L’elemento principale di questa sconfitta tutta italiana è l’identificazione della sinistra, persino di quella che contrastò quelle scelte, con le politiche neoliberiste e la progressiva omologazione del centrosinistra. Chi come noi non si è allineato non ha avuto la forza di costruire una nuova proposta capace di rendere visibile e credibile un diverso punto di vista.
Davanti al quadro di catastrofe sociale che caratterizza il paese c’è bisogno che le forze antiliberiste, e conseguentemente critiche nei confronti dei trattati e dell’Unione Europea, si presentino con una proposta programmatica forte e netta come quella di Melenchon.
Ci sarebbe bisogno di una sinistra popolare che sia percepita e sia anti-establishment come Podemos e il M5S.
Una sinistra che presenti al paese il quadro drammatico determinato da 25 anni di politiche condivise da centrodestra e centrosinistra.
Una sinistra che contrapponga la Costituzione nata dalla Resistenza ai trattati europei, una sinistra che chiaramente spieghi in ogni piazza, in ogni strada, in ogni luogo che bisogna ROTTAMARE MAASTRICHT come hanno giustamente titolato il loro bel libro Paggi e Somma.
Una sinistra che organizzi la rabbia e il malcontento suscitati dalla legge Fornero invece di maledire la sacrosanta incazzatura popolare sotto l’etichetta demonizzatrice del “populismo”.
Una sinistra che riunifichi l’eredità del movimento operaio socialcomunista, le culture dei movimenti dell’ultimo trentennio, le mille vertenze e resistenze, in un progetto politico.

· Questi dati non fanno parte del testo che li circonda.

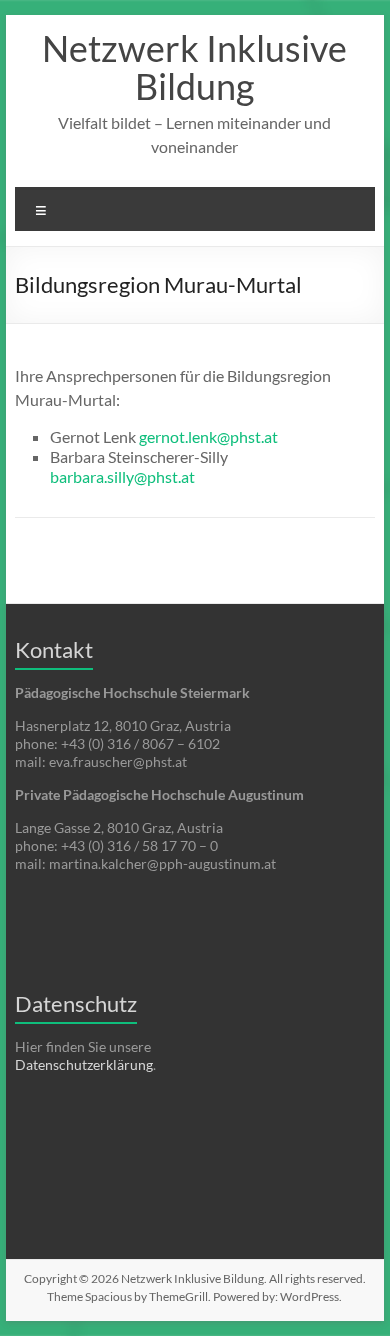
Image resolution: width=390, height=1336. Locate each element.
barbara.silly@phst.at (122, 476)
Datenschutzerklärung (84, 1064)
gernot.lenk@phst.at (208, 436)
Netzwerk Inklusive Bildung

Francamente non credo che si possa credibilmente avviare un progetto di questo tipo facendosi egemonizzare e sussumere dall’establishment di centrosinistra oggi perdente che è stato convinto sostenitore delle politiche neoliberiste per due decenni agli occhi del popolo italiano.
E un nuovo centrosinistra e la nostalgia della buona educazione e responsabilità di Prodi, Padoa Schioppa e Ciampi non possono essere l’orizzonte.
Spero che dalla giornata di oggi emerga la determinazione a lavorare per un’alternativa democratica e popolare che è cosa diversa dalla rivincita di Bersani e D’Alema.